Stored items

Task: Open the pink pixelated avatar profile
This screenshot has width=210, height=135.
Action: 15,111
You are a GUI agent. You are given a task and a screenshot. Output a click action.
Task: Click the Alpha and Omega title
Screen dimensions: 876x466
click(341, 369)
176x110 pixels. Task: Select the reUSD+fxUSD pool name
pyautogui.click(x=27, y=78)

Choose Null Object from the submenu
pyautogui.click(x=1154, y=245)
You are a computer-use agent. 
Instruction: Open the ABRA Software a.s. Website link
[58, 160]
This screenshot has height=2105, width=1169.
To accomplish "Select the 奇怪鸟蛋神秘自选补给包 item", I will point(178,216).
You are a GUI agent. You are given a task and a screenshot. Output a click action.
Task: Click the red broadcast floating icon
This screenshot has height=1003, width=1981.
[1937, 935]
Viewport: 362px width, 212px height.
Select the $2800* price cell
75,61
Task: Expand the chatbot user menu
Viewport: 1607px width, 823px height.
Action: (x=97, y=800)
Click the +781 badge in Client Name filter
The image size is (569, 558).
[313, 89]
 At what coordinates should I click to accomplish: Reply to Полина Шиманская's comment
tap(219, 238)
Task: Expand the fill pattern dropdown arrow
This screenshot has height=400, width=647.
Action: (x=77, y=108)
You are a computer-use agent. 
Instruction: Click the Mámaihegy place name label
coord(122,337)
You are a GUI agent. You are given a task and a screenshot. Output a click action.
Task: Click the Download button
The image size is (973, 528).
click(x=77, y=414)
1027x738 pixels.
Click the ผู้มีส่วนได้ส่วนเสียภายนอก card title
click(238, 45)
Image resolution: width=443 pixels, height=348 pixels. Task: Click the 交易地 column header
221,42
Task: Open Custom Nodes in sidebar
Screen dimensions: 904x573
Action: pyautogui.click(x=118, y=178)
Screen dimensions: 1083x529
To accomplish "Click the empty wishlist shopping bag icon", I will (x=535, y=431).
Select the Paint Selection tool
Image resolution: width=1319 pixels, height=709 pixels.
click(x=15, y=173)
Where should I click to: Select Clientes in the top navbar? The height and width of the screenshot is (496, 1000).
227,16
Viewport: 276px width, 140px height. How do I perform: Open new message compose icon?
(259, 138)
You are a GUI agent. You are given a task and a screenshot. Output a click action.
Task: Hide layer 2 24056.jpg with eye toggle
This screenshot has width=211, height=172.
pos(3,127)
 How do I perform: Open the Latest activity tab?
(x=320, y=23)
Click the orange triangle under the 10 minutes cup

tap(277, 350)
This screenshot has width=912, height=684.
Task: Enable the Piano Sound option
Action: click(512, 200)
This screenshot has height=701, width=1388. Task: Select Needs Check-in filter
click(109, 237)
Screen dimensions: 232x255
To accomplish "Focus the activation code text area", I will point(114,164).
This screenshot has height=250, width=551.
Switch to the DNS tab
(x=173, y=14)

*Your goal*. Output the records in full. Keep every character as it is.

*Output for this exercise*.
Task: Open the pink pixelated avatar profile
This screenshot has width=210, height=135.
Action: 15,111
You are a GUI agent. You are given a task and a screenshot. Output a click action.
Task: Click the Alpha and Omega title
Screen dimensions: 876x466
click(341, 369)
176x110 pixels. Task: Select the reUSD+fxUSD pool name
pyautogui.click(x=27, y=78)

Choose Null Object from the submenu
pyautogui.click(x=1154, y=245)
You are a computer-use agent. 
Instruction: Open the ABRA Software a.s. Website link
[58, 160]
This screenshot has height=2105, width=1169.
To accomplish "Select the 奇怪鸟蛋神秘自选补给包 item", I will point(178,216).
You are a GUI agent. You are given a task and a screenshot. Output a click action.
Task: Click the red broadcast floating icon
This screenshot has height=1003, width=1981.
[1937, 935]
Viewport: 362px width, 212px height.
Select the $2800* price cell
75,61
Task: Expand the chatbot user menu
Viewport: 1607px width, 823px height.
Action: (x=97, y=800)
Click the +781 badge in Client Name filter
The image size is (569, 558).
[313, 89]
 At what coordinates should I click to accomplish: Reply to Полина Шиманская's comment
tap(219, 238)
Task: Expand the fill pattern dropdown arrow
This screenshot has height=400, width=647.
Action: (x=77, y=108)
You are a computer-use agent. 
Instruction: Click the Mámaihegy place name label
coord(122,337)
You are a GUI agent. You are given a task and a screenshot. Output a click action.
Task: Click the Download button
The image size is (973, 528).
click(x=77, y=414)
1027x738 pixels.
Click the ผู้มีส่วนได้ส่วนเสียภายนอก card title
click(238, 45)
Image resolution: width=443 pixels, height=348 pixels. Task: Click the 交易地 column header
221,42
Task: Open Custom Nodes in sidebar
Screen dimensions: 904x573
Action: pyautogui.click(x=118, y=178)
Screen dimensions: 1083x529
To accomplish "Click the empty wishlist shopping bag icon", I will (x=535, y=431).
Select the Paint Selection tool
Image resolution: width=1319 pixels, height=709 pixels.
click(x=15, y=173)
Where should I click to: Select Clientes in the top navbar? The height and width of the screenshot is (496, 1000).
227,16
Viewport: 276px width, 140px height. How do I perform: Open new message compose icon?
(259, 138)
You are a GUI agent. You are given a task and a screenshot. Output a click action.
Task: Hide layer 2 24056.jpg with eye toggle
This screenshot has width=211, height=172.
pos(3,127)
 How do I perform: Open the Latest activity tab?
(x=320, y=23)
Click the orange triangle under the 10 minutes cup

tap(277, 350)
This screenshot has width=912, height=684.
Task: Enable the Piano Sound option
Action: click(512, 200)
This screenshot has height=701, width=1388. Task: Select Needs Check-in filter
click(109, 237)
Screen dimensions: 232x255
To accomplish "Focus the activation code text area", I will point(114,164).
This screenshot has height=250, width=551.
Switch to the DNS tab
(x=173, y=14)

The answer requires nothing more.